The structure looks straightforward and I expect all you need do is amend the <cmdline>--nthreads value.  When I get a slack period I'll play around and see what happens.  What could go wrong ??? ;D


jjwhalen

#12
Quote from: fred on September 18, 2010, 02:11:00 PM
Quote from: Pepo on September 18, 2010, 01:39:49 PM
Quote from: fred on September 18, 2010, 01:34:54 PM
Fixed 2 problems.
1) Elapsed time () and the checkpoint time.
What was actually going on with the funky Checkpoint time on AQUA? I did not experience anything.
For some reasons they use something like the elapsed cpu time.

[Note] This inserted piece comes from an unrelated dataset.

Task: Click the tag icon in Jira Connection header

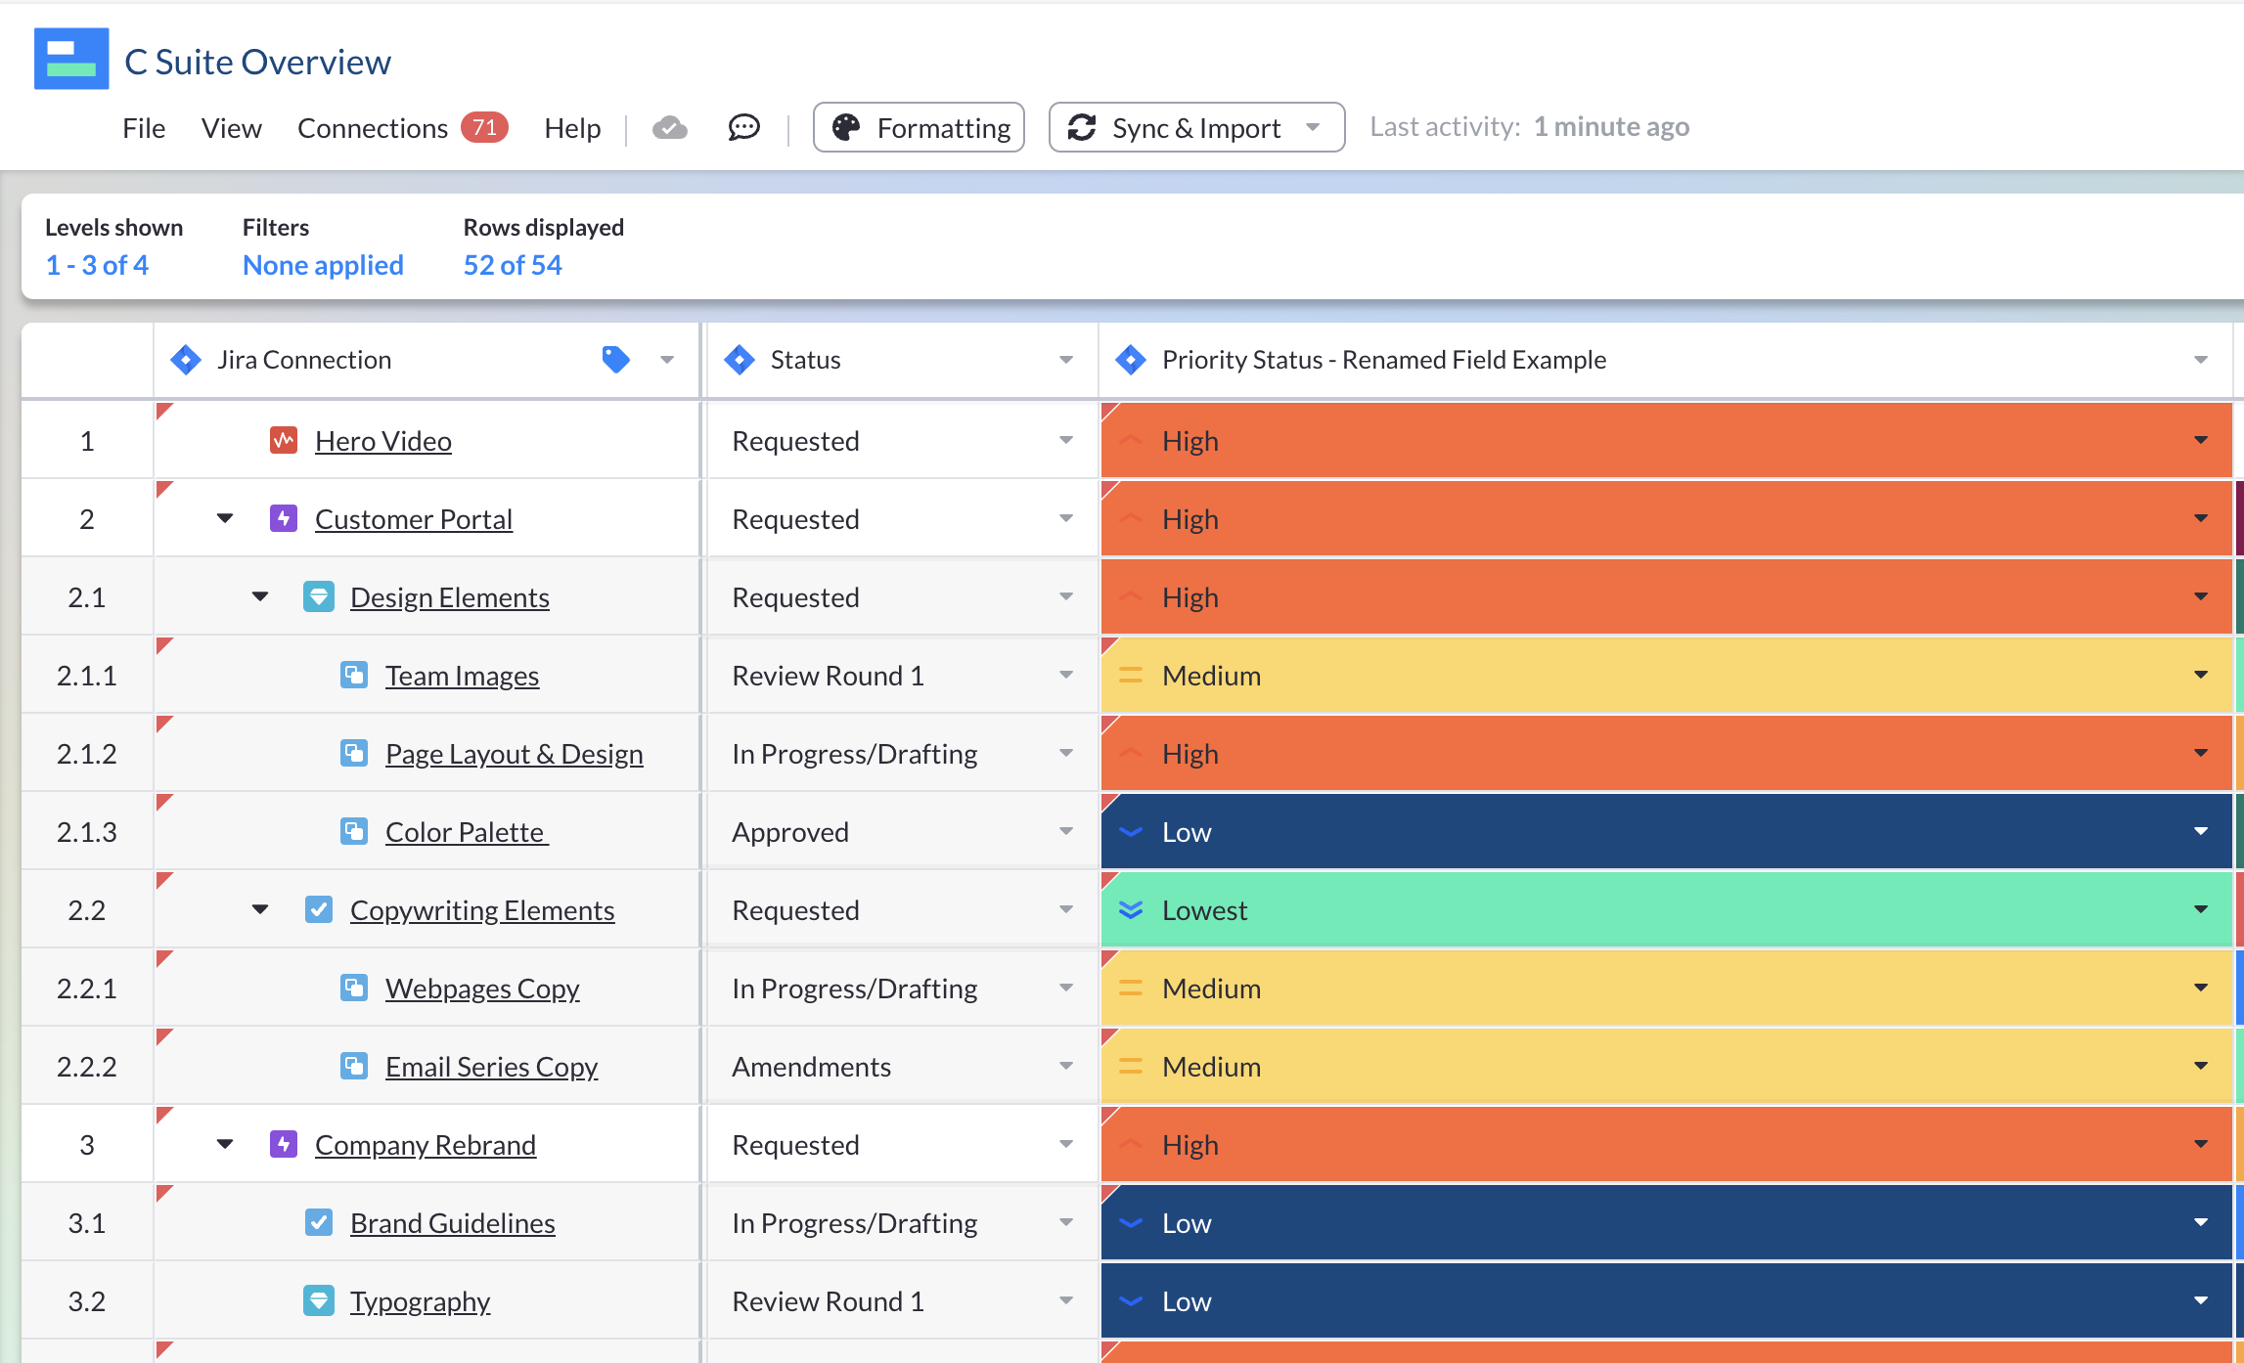Action: [x=616, y=359]
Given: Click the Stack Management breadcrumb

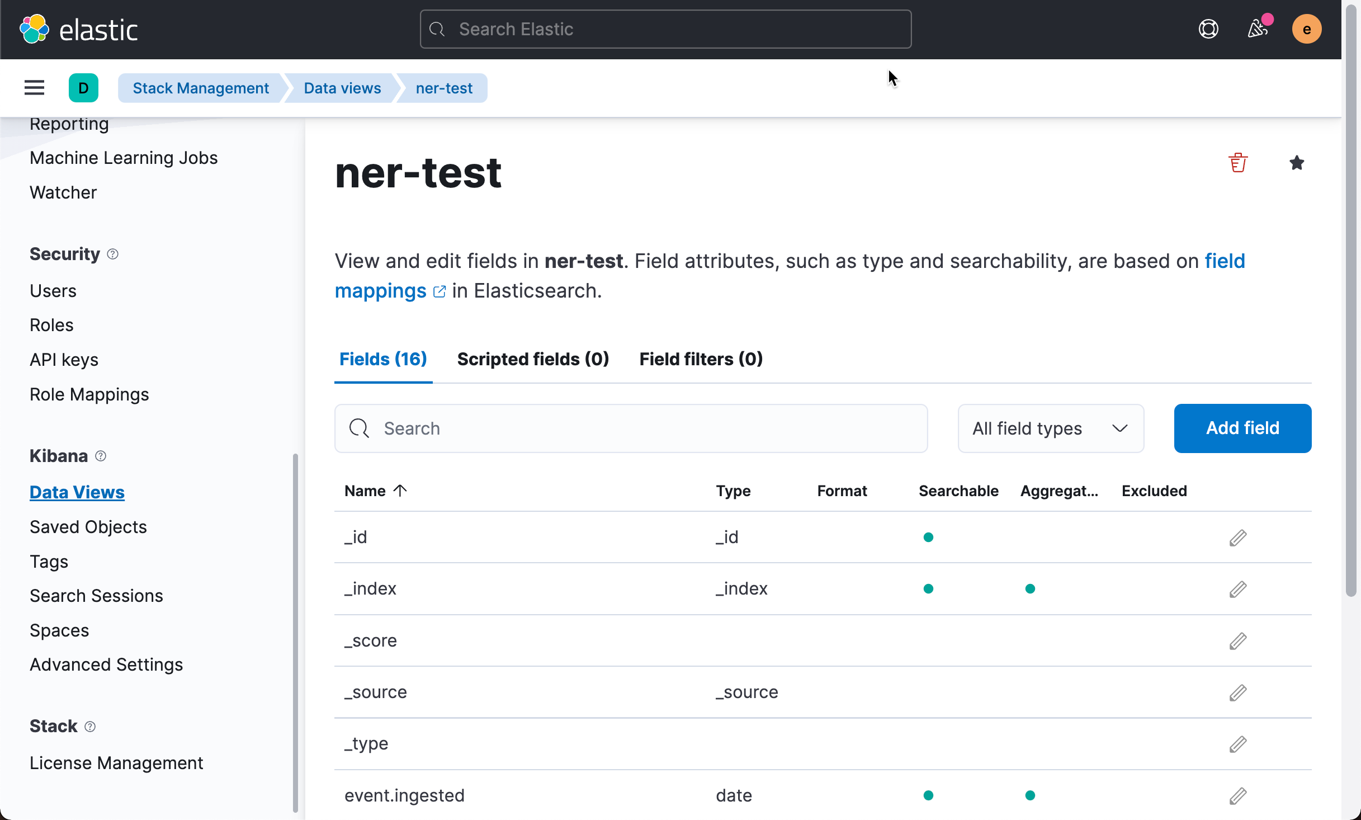Looking at the screenshot, I should (x=201, y=88).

And that is when running e.g. 8 cores 8 times too much.
The elapsed cpu time that is used as a baseline is also 8 times too much.

dCheckpointRelative = dElapsedCheck/dCheckpointCpuFactor  - dCheckpoint/dCheckpointCpuFactor;
dCheckpointRelative /= dCheckpointRatio;

dCheckpointCpuFactor  = number op cores. ceil(cores in usage);
dCheckpoint = relative checkpoint time.
dElapsedCheck = elapsed cpu time = time left ().
dCheckpointRatio = CPU % only used on the GPU otherwise 1.


Yup, that makes perfect sense, consistent with the visual indications.  This is excellent news! :)


Pepo

Quote from: fred on September 18, 2010, 02:11:00 PM
Quote from: Pepo on September 18, 2010, 01:39:49 PM
Quote from: fred on September 18, 2010, 01:34:54 PM
Fixed 2 problems.
1) Elapsed time () and the checkpoint time.
What was actually going on with the funky Checkpoint time on AQUA? I did not experience anything.
For some reasons they use something like the elapsed cpu time. And that is when running e.g. 8 cores 8 times too much.
The elapsed cpu time that is used as a baseline is also 8 times too much.
Well, you can call me ignorant, but... both BOINC Manager and BoincTasks do say in tandem (in the task's Properties window "CPU time at last checkpoint". Thus, on a 8 core rig it HAVE TO flow (up to) 8 times faster than the wall-clock elapsed time. Doesn't it??
Peter

fred

Quote from: Pepo on September 19, 2010, 05:17:02 PM
Well, you can call me ignorant, but... both BOINC Manager and BoincTasks do say in tandem (in the task's Properties window "CPU time at last checkpoint". Thus, on a 8 core rig it HAVE TO flow (up to) 8 times faster than the wall-clock elapsed time. Doesn't it??
Cpu time is the time of each core. So 12 seconds wallclock gives a 1*12=12 at one core and 8*12=96 on 8 cores cpu time.